Bugün hangi noktadayız? Karşı karşıya olduğumuz tehlike, derin devletin doğurup besleyip büyüttüğü canavarın kontrolden çıkmasından başka bir şey değil. Kontrol edilebilen, istendiği zaman eylem yaptırılan canavar artık kontrol dışı. Devlet, PKK lideriyle görüştüğünü düşünüyor ama örgütün dizginleri çoktan İmralı'nın elinden kaymış. Yekpare bir PKK yok artık. Karşımızda kimlerce, hangi ülkelerce, hangi istihbarat örgütlerince kumanda edildiğini bilmediğimiz taşeron olarak kullanılan çok parçalı mozaik bir yapı var.

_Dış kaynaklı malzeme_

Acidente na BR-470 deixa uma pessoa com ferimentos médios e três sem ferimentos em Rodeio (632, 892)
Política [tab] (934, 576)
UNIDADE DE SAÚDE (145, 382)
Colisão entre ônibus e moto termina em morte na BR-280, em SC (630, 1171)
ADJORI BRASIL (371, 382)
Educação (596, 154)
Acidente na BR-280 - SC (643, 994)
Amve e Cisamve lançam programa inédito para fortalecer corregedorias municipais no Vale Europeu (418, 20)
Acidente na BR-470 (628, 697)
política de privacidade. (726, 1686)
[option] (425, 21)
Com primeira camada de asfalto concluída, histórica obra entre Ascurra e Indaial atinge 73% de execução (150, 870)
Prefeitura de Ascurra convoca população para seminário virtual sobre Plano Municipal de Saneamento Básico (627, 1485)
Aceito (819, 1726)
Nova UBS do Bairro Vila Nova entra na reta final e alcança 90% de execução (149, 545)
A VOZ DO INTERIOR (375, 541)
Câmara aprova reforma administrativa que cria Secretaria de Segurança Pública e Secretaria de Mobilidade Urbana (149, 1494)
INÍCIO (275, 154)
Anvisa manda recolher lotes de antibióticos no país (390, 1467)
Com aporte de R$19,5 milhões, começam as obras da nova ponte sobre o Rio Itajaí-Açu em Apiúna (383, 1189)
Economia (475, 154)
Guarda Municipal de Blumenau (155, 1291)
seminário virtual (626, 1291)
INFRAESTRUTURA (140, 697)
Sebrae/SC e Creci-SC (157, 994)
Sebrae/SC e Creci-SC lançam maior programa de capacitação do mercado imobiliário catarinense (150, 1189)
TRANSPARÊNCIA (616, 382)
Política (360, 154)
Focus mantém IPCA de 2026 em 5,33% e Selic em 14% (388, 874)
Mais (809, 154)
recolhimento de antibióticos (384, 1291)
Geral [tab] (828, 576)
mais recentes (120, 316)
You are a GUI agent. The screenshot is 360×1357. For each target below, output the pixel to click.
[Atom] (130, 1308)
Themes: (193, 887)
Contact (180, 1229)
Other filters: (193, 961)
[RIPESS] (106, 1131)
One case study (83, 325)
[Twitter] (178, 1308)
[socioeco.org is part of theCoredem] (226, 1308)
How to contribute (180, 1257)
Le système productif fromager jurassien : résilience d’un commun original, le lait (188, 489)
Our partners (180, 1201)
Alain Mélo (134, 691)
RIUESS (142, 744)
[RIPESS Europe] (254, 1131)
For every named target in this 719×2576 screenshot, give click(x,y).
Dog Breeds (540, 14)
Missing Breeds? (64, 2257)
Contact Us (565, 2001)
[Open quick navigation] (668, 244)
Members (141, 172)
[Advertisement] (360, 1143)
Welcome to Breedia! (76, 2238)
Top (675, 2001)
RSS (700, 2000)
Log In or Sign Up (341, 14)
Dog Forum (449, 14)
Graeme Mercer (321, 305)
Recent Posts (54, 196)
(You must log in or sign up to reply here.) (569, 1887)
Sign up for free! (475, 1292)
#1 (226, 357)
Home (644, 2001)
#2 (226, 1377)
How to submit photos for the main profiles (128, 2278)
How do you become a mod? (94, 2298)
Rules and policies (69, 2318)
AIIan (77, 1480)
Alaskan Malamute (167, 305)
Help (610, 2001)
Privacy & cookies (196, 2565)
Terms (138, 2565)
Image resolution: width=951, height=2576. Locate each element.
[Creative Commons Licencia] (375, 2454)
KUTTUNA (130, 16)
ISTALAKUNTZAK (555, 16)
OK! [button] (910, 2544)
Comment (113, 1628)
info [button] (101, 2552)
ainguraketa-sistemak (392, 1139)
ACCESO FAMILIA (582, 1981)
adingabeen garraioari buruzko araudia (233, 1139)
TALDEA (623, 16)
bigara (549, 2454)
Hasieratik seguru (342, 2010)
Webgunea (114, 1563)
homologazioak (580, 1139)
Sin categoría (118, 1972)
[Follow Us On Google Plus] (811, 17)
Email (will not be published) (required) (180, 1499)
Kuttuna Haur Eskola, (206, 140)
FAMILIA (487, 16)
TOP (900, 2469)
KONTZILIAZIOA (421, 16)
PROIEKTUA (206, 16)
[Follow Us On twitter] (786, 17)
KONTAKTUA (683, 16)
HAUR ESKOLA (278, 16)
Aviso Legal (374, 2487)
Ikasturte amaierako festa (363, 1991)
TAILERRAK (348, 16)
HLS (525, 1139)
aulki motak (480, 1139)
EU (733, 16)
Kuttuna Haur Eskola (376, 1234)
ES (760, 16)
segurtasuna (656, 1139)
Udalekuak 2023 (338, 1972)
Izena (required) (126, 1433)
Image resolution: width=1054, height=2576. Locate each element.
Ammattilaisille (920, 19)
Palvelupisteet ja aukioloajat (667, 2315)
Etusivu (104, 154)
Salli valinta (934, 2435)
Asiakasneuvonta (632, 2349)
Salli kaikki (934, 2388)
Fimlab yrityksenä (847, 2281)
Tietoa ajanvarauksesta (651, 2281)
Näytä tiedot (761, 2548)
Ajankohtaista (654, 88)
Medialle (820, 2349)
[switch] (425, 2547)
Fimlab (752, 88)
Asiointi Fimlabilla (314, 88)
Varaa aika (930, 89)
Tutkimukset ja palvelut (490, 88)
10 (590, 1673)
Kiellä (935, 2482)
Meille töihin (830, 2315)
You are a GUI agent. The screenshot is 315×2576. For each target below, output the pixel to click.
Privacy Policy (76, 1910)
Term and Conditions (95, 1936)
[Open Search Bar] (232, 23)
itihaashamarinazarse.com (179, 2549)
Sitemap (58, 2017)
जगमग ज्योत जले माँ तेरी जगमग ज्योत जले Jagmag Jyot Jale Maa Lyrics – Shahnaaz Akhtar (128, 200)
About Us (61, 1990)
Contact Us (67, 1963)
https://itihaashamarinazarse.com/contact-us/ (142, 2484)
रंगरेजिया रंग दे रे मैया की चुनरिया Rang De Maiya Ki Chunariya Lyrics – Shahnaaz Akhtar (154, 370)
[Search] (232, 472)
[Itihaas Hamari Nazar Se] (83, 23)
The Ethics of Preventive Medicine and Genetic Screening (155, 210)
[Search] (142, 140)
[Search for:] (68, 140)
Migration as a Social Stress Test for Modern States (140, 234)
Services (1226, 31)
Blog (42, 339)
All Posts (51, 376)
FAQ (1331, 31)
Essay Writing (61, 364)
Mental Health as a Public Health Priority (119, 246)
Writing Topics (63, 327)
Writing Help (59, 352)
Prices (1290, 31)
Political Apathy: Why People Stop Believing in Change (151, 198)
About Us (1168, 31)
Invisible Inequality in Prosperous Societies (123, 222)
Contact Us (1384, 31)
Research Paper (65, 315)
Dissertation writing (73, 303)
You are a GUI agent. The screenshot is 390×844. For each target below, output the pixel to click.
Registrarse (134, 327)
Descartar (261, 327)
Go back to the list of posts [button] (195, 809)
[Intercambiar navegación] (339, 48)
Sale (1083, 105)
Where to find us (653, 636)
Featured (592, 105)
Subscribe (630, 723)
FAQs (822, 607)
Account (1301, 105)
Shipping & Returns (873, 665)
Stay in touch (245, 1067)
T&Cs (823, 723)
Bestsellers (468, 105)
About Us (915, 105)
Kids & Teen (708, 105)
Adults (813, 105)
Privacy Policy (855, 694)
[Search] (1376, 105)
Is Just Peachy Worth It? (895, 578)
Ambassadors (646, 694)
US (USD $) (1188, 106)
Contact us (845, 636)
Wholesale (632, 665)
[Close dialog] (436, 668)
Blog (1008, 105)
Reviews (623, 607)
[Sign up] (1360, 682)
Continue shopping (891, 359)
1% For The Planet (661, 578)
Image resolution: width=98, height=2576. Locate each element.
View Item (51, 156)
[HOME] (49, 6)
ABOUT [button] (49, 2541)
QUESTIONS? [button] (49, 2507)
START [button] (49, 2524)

Geldiğimiz noktada gerçekten çıldırmış, sivillere saldıran, kendi ideolojisine bile ihanet eden ve gücü Ankara'nın en hayatî caddesinde bomba patlatmaya yeten başsız cani gruplarla karşı karşıyayız. Geçmişe göre iyi bir avantajımız var. O da artık teröre derin devlet desteği yok. Artık PKK ile mücadele ediyor görünmek için değil, gerçekten mücadele ediliyor. Neler yapılabilir? Öncelikle İmralı'yla müzakereye oturabilen bir devlet bu örgütleri kumanda ettiğini düşündüğü ülkelerle de müzakere edebilmeli. Kuyruğuna bastığı haricî akreplerle uğraşmayı bırakmalı. Ankara'nın göbeğine kadar gelebilmiş bir terör Türkiye'nin en büyük meselesidir. Demokratik açılım süratle sürmeli. Örgütün istismar ettiği eğitim, kimlik... gibi sorunlar hızla ve cesaretle çözülmeli. Ama kanlı eli Ankara'ya ulaşan, doğuda Şırnak, Hakkâri gibi şehirleri zaten yaşanmaz hale getiren, neredeyse fiilen yöneten örgüte de emniyet ve ordu koordinesiyle aman verdirilmemeli. Bunlar çok zor mu? Değil. Kasabada eski şerif değişti. Kızılderililerin makyajı dökülüyor. İpi kopuk androidler için de yeterince Will Smith'imiz var. Peki, niçin hâlâ kan akıyor?